HÜKÜM:Yukarıda açıklandığı üzere;
1-Davanın KABULÜ ile; dava konusu olup, davalı ———– tarafından davacı şirkete teslim edilen ——— marka olan ve davalıya satılmış ————— İLE DEĞİŞTİRİLMESİNE,
2-Aracın ayıpsız ——-ile değiştirilmesi yönünde fiili imkânsızlık halinde araç bedeli olan 138.600,00 EURO’nun, davacını dava konusu aracı davalıya fiilen teslim edeceği tarihinden itibaren, 3095 sayılı kanun 4/a md. uyarınca EURO cinsi paraya devlet bankalarının uyguladığı faizle birlikte davalıdan tahsil ile davacıya ödenmesine, (—– ile değiştirilmesi halinde veya bedelinin davalı tarafından ödenmesi halinde değiştirilen aracın davalı ——- adına—– tesciline)

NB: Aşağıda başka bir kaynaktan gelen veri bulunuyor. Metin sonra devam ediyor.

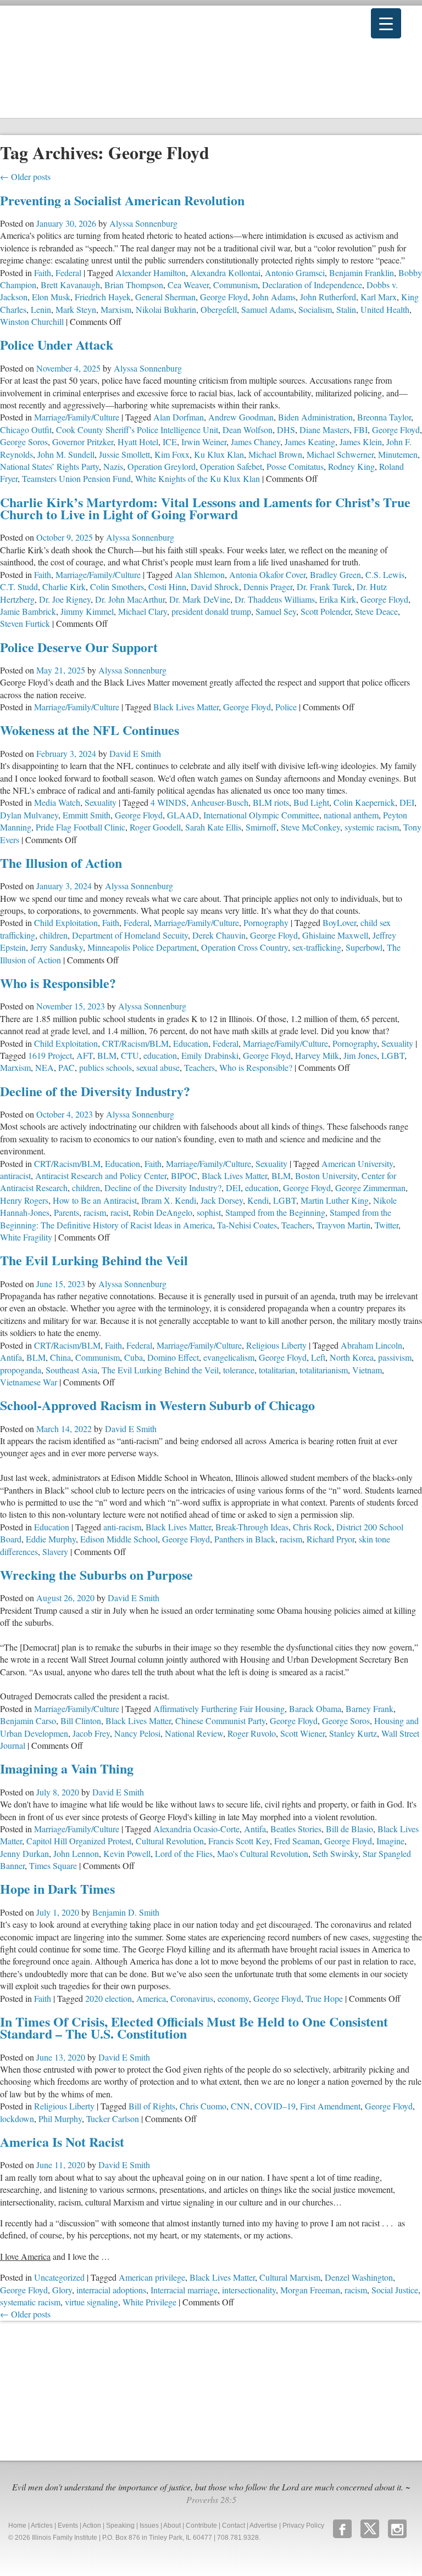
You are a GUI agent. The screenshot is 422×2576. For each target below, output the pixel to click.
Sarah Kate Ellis (213, 827)
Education (190, 1043)
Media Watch (57, 802)
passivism (395, 1357)
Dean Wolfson (248, 429)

3-Alınması gerekli ——- harçtan davacı tarafından peşin olarak yatırılan ——— harcın mahsubu ile bakiye 18.443,70-TL’nin davalıdan tahsili ile hazineye irad kaydına,
4-Davacı tarafından dava açılırken yatırılan 18,40-TL başvurma harcı, 5.123,25-TL peşin harç toplamı olan 5.141,65-TL’nin davalıdan alınarak davacıya verilmesine,
5-Davacı tarafından sarfedilen toplam 14.730,85-TL yargılama giderlerinin davalıdan alınarak davacıya verilmesine,
6-Davalı …—— tarafından sarfedilen yargılama giderlerinin kendi üzerinde bırakılmasına,
7-Kullanılmayan gider avansının karar kesinleştikten sonra talep halinde yatıran tarafa iadesine,
8-Davacı kendisini vekille temsil ettirdiğinden——— göre davacı vekili için takdir olunan 32.600,00-TL vekalet ücretinin davalıdan alınarak davacıya verilmesine,
Davacı taraf vekillerinin yüzlerine karşı hükmün tebliğden itibaren 15 gün içinde Yargıtay yolu açık olmak üzere karar verildi.